Problem description = Please repeat the passage of the text on heme loss in soluble guanylyl cyclase that begins at the words "Oxidation and loss of heme in soluble guanylyl/guanylate" and stops after "5 mM glutathione.", word for word.

Oxidation and Loss of Heme in Soluble Guanylyl Cyclase from Manduca Sexta

Abstract

Oxidation and loss of heme in soluble guanylyl/guanylate cyclase (sGC), the nitric oxide receptor, is thought to be a major contributor to cardiovascular disease and is the target of compounds BAY 58-2667 and HMR1766. Using spectroelectrochemical titration, we found a truncated sGC to be highly stable in the ferrous state (+234 mV) and to bind ferrous heme tightly even in the presence of NO, despite the NO-induced release of the proximal histidine. In contrast, oxidized sGC readily loses ferric heme to myoglobin (0.47 ± 0.02 hr⁻¹). Peroxynitrite, the presumed cellular oxidant, readily oxidizes sGC in 5 mM glutathione.

The biological production of nitric oxide (NO), a free-radical molecule, is vital to the development and function of nearly all animals. NO is produced by NO synthase and regulates numerous physiological activities, including blood pressure, wound healing and memory formation. The NO signal is propagated through the heme-containing enzyme soluble guanylyl cyclase (sGC), an ~150 kDa heterodimeric protein that may reside in the same cell as NO synthase, or in nearby cells. The two sGC subunits are gene duplications with each containing H-NOX, PAS, coiled-coil and cyclase domains (1). NO binds to ferrous heme in the β subunit, which leads to rupture of the proximal histidine bond, stimulation of cyclase activity and the conversion of GTP to cGMP. A variety of tissue-specific physiological responses can result, including smooth muscle relaxation and vasodilation. There are no structures of sGC, but several structures of bacterial H-NOX proteins have been determined and reveal a single-domain fold with a deep hydrophobic cleft for heme binding (2–4).

Recorded information =
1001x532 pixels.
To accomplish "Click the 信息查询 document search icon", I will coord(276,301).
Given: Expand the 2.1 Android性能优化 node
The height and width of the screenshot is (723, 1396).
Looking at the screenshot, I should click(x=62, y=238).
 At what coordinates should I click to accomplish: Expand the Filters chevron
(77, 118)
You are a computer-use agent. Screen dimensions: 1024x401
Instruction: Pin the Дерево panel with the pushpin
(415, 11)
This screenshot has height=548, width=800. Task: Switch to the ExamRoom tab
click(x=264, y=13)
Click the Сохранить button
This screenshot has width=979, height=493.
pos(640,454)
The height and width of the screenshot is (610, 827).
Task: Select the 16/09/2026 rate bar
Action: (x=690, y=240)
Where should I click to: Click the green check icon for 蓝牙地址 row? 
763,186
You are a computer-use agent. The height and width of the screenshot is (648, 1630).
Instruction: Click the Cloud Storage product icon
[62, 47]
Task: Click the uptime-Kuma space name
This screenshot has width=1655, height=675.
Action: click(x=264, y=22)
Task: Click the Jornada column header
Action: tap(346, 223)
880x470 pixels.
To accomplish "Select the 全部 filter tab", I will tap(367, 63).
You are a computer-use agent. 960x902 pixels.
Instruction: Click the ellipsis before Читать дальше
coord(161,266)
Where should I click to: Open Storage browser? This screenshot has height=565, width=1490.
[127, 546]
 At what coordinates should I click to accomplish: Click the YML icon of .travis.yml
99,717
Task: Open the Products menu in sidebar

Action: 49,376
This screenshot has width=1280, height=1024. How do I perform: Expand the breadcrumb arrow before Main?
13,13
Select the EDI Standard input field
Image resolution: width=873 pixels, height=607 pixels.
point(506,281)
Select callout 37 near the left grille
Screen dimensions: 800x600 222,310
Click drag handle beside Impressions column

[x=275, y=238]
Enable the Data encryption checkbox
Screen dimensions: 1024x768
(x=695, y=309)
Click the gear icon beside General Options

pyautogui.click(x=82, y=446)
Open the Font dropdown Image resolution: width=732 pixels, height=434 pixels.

Solution for this problem =
Oxidation and loss of heme in soluble guanylyl/guanylate cyclase (sGC), the nitric oxide receptor, is thought to be a major contributor to cardiovascular disease and is the target of compounds BAY 58-2667 and HMR1766. Using spectroelectrochemical titration, we found a truncated sGC to be highly stable in the ferrous state (+234 mV) and to bind ferrous heme tightly even in the presence of NO, despite the NO-induced release of the proximal histidine. In contrast, oxidized sGC readily loses ferric heme to myoglobin (0.47 ± 0.02 hr⁻¹). Peroxynitrite, the presumed cellular oxidant, readily oxidizes sGC in 5 mM glutathione.